═══ EXTRACT

It began with a trading suspension. Continued the next year with the filing of an enforcement action. Persisted through a preliminary injunction. Now it has largely ended with the settlement of the CEO and CFO with the Commission. It’s the story of Spongetech Delivery Systems, Inc., its principals and attorneys and a huge pump and dump manipulation. SEC v. Spongetech Delivery Systems, Inc., Civil Action No. 10-cv-2031 (E.D.N.Y. Filed May 5, 2010).

Beginning in 1999 Spongetech sold a single product, a pre-soaped sponge. Sales were lackluster. By early 2007 CEO Michael Metter and CFO Steven Moskowitz, along with the company began telling the public about new customers, new sales orders and new revenue Spongetech. The stock price climbed. The tales of new customers and revenues were repeated in filings made with the Commission. The claims were false, according to the complaint.

Stock promoter George Speranza helped boost the climbing stock price with internet websites and virtual office space for the fictitious customers with whom the company claimed to do business. As the stock price increased Messrs. Metter and Moskowitz began distributing 2.5 billion Spongetech shares through affiliate RM Enterprises Inc. and others. The shares were not registered. Attorneys Pensley and Halperin, both named as defendants, facilitated the process with false opinions given to the transfer agent. The restrictive legends were removed from the shares

Illicit profits from stock sales were plowed back into the operation of the scheme, according to the complaint. Messrs. Metter and Moskowitz advertised the company with professional sports teams. Deals were made with teams in Major League Baseball, the National Football League, the National Basketball Association, the National Hockey league and the United States Tennis Association.

══════

Pick up the Spongetech piece above after its last sentence and write the next part of it. The data that follows has no connection to the Spongetech piece.

═══ DATASET EXTRACT

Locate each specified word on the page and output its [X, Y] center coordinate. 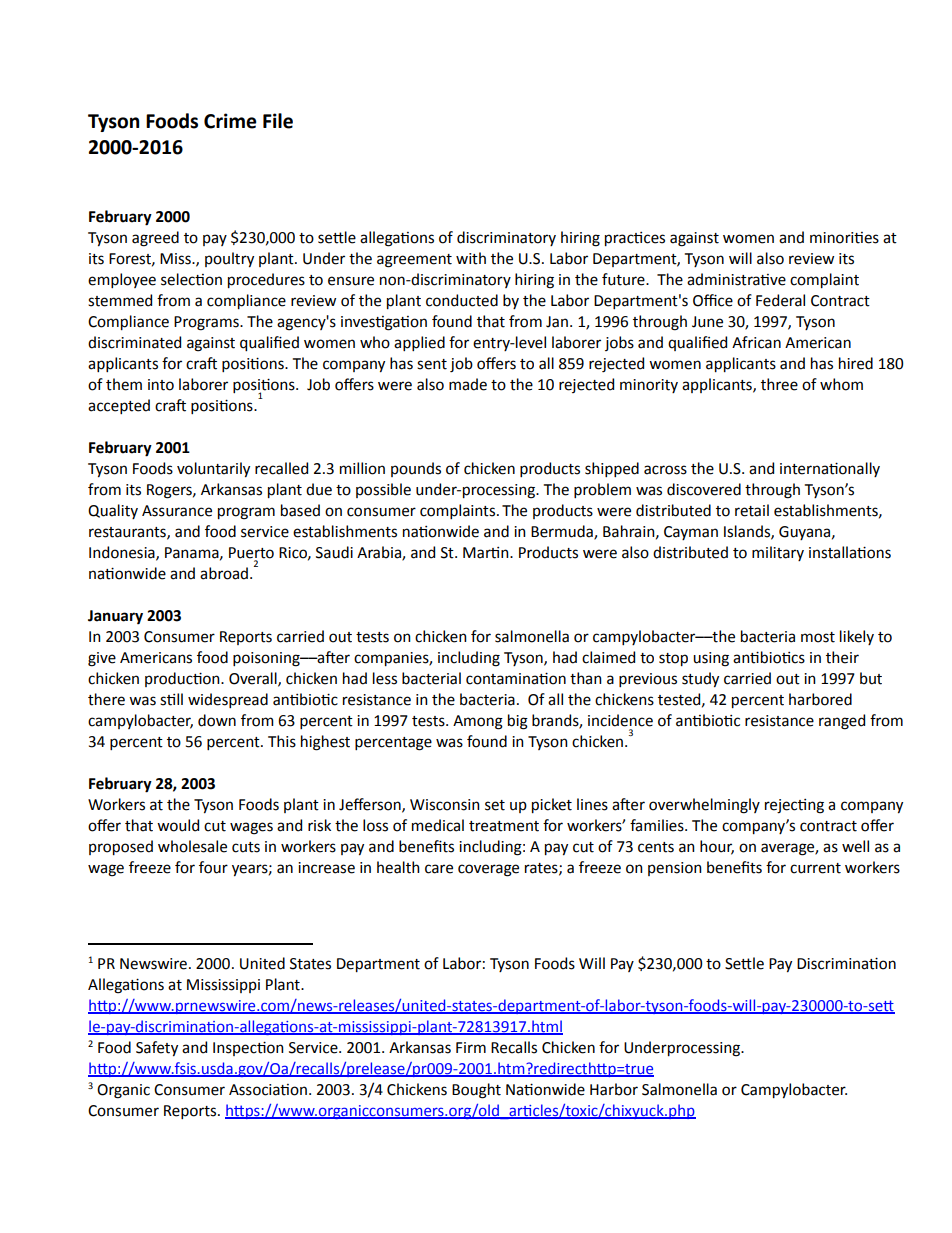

══════

RESPONSE BELOW
By October 2009 Spongetech was delinquent in its periodic filings. There were questions about the reliability of the available financial information. The Commission suspended trading in the shares of the company. See Exchange Act Release No. 60788 (Oct. 5, 2009).

Seven months later the SEC filed a civil injunctive action against the company, its principals, affiliate company and former attorneys. The complaint alleged violations of Securities Act Sections 5(a), 5(c) and 17(a) and Exchange Act Sections 10(b), 13(a), 13(b)(2)(A), 13(b)(2)(B) and 15(d). At about the same time the U.S. Attorney’s Office for the Eastern District of New York brought criminal charges against Messrs. Moskowitz and Metter.

By July 2010 the company filed for bankruptcy. The next year the Court granted the Commission’s motion for a preliminary injunction against six defendants. Asset freezes against Messrs. Metter and Moskowitz and RM Enterprises were entered.

Now defendants Metter Moskowitz have settled with the Commission. Each consented to the entry of a permanent injunction. Under the orders entered by the Court each man will also be barred from serving as an officer or director of a public company and from engaging in any penny stock offering. The Court will determine the amount of the disgorgement and penalty to be paid by each defendant at a later date. In the parallel criminal case Mr. Moskowitz pleaded guilty to securities fraud. Charges are pending against Mr. Metter. See also Lit. Rel. No. 22586 (Jan. 4, 2013).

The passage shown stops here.